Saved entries
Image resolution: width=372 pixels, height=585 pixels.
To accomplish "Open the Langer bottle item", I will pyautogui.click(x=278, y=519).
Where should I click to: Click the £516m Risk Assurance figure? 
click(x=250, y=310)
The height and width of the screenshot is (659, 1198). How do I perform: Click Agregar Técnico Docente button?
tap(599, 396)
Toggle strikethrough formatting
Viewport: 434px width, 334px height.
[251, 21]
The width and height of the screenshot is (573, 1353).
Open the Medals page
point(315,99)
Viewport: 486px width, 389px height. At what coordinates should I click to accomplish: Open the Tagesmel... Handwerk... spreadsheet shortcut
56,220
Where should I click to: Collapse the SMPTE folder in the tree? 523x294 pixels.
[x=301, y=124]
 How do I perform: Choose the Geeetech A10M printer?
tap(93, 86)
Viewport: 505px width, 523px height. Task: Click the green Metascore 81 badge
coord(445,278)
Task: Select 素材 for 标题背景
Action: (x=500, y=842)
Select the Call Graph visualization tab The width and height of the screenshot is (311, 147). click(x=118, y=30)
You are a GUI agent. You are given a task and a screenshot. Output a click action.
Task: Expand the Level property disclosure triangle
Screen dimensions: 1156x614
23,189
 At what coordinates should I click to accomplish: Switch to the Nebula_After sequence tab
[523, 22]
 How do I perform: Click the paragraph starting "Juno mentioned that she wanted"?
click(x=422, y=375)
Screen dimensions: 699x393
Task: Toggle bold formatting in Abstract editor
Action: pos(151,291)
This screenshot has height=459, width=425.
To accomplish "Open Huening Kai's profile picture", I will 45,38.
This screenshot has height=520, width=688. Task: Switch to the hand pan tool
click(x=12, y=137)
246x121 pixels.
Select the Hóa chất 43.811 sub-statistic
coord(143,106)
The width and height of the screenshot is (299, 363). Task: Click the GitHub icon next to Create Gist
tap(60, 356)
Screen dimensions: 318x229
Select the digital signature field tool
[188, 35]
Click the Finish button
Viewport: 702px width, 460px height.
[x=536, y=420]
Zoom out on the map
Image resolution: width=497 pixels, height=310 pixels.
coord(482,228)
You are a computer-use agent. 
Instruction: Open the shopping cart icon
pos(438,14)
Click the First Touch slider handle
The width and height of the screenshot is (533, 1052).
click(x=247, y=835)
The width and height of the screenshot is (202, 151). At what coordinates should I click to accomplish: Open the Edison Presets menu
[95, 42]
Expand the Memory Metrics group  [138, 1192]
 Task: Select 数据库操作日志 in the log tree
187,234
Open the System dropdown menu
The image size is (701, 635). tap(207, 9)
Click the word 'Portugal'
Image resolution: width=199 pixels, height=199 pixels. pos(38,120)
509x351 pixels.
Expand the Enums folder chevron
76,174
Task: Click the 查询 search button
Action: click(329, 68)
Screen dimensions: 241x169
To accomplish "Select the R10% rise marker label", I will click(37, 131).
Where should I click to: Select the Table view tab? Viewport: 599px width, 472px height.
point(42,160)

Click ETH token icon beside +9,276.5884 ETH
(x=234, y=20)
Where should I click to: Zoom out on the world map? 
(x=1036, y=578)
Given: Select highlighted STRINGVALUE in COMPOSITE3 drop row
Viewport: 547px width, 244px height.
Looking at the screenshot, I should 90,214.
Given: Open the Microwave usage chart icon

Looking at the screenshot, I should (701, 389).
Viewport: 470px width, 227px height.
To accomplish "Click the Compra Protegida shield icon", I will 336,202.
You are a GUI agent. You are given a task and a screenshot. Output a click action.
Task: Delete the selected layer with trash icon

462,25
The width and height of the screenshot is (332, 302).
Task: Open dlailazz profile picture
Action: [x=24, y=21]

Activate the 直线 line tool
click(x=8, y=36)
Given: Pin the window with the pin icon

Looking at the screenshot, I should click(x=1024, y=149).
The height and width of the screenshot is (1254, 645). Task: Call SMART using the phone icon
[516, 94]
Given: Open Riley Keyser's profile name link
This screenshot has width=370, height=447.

Task to complete:
Find the line containing "Activate the 直线 line tool" in the data above. Please transcribe it and every line after it, exactly.

The answer:
Activate the 直线 line tool
click(x=8, y=36)
Given: Pin the window with the pin icon

Looking at the screenshot, I should click(x=1024, y=149).
The height and width of the screenshot is (1254, 645). Task: Call SMART using the phone icon
[516, 94]
Given: Open Riley Keyser's profile name link
This screenshot has width=370, height=447.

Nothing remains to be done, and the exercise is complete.